Ivan Petrović, PhD student at University of Belgrade
The EACA conference has just ended, but the hard development in theorem proving did not stop. Our Serbian contributor Ivan Petrović did very nice improvements on GeoGebra by working hard on the OpenGeoProver (OGP) prototype during the last week. Now the desktop version of GeoGebra has 5 possible ways to prove a statement, and OGP, the latest one, does a really good job.
Predrag Janičić, associate professor at University of Belgrade
Now the recent benchmarks show that Ivan’s prover (based on Predrag Janičić‘s GCLC, but fully rewritten in Java) gives the correct answer in 40 out of the 44 test cases, and beats the other provers in the most difficult computations, namely the Desargues’s theorem and the Simson line. In general, it has the second best average in computation time (Recio: 89, OGP: 315, Botana: 540, PureSymbolic: 2091 ms), and the best standard deviation (OGP: 250, Recio: 399, Botana: 2226, PureSymbolic: 9467 ms), which means OGP is the most stable prover engine for GeoGebra at the moment. (The 5th prover is the Auto method: it tries to find the best prover engine by using some heuristics. This is the default in GeoGebra.)

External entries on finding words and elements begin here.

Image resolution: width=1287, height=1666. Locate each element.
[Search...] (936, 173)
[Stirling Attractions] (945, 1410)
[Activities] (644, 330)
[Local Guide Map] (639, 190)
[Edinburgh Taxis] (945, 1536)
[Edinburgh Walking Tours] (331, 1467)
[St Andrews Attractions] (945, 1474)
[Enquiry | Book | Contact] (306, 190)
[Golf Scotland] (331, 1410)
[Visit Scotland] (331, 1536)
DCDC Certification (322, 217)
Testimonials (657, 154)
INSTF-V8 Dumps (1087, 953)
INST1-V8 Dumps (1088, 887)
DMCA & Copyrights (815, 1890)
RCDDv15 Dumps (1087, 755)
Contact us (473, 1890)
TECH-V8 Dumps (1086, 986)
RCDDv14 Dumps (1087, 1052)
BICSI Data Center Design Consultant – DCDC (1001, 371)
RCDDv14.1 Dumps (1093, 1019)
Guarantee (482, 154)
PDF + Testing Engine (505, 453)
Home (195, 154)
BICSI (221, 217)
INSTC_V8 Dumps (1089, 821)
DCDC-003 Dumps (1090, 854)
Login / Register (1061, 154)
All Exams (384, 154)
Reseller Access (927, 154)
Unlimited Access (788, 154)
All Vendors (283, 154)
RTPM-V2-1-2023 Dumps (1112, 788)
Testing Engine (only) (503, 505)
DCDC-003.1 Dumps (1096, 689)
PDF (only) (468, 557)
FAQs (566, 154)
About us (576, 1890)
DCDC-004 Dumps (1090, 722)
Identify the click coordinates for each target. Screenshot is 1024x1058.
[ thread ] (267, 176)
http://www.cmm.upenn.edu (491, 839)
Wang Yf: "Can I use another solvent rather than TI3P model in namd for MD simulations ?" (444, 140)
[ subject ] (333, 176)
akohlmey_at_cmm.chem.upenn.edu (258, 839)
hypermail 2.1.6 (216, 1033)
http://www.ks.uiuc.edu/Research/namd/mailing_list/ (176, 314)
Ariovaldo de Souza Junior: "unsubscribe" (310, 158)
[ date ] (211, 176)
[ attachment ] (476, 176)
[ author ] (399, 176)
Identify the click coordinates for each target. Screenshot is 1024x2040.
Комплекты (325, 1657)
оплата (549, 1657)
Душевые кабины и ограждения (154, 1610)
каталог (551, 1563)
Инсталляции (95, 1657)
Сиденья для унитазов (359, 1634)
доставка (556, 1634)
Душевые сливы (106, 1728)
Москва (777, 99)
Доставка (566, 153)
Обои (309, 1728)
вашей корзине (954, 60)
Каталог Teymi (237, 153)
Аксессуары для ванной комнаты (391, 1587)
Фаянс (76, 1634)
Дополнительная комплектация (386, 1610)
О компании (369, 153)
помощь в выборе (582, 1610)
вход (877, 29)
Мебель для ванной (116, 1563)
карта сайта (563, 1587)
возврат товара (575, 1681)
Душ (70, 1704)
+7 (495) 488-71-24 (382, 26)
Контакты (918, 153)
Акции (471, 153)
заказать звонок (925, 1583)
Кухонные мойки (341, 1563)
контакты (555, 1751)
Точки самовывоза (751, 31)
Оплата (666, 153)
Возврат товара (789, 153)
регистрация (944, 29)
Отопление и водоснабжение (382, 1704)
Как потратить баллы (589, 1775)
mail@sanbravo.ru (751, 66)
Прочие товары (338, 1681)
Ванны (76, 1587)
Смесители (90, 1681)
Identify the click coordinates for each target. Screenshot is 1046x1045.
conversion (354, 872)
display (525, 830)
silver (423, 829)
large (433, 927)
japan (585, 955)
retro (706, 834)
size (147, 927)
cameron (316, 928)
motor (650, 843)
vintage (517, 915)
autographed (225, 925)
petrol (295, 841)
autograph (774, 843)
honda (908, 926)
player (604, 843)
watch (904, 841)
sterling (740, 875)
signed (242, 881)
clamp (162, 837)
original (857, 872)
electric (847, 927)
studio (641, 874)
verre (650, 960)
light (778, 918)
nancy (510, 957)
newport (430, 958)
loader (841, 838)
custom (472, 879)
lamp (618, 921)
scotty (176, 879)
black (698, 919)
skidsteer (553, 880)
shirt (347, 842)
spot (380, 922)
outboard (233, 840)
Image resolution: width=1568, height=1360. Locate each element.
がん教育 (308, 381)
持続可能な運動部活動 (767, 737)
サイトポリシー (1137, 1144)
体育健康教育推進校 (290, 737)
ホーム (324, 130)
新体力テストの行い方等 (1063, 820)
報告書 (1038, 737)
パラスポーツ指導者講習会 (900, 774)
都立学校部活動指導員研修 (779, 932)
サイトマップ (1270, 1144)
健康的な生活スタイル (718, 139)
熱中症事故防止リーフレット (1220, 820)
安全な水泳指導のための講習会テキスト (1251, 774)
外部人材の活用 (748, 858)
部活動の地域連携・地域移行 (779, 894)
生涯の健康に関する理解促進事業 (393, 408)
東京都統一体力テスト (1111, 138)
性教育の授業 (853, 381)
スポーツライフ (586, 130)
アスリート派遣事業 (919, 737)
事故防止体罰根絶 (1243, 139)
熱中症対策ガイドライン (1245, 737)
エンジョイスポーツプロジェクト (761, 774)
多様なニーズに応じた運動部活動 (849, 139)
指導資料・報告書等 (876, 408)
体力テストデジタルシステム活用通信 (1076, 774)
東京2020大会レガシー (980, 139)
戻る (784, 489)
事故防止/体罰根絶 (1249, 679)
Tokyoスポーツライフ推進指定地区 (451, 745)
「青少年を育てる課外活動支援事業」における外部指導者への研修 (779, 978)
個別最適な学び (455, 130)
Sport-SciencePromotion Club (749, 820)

The official announcement of our joint work will be on 22 June at the CADGME conference in Novi Sad, Serbia.
It is also important to mention that OGP has a very small footprint. The JNLP packed versions (which can be used in applets on a web page, i.e. also in GeoGebraTube) are between 55 and 70 kilobytes. (Normally, the original.jar file is about 500 kilobytes when only the.class files are included.)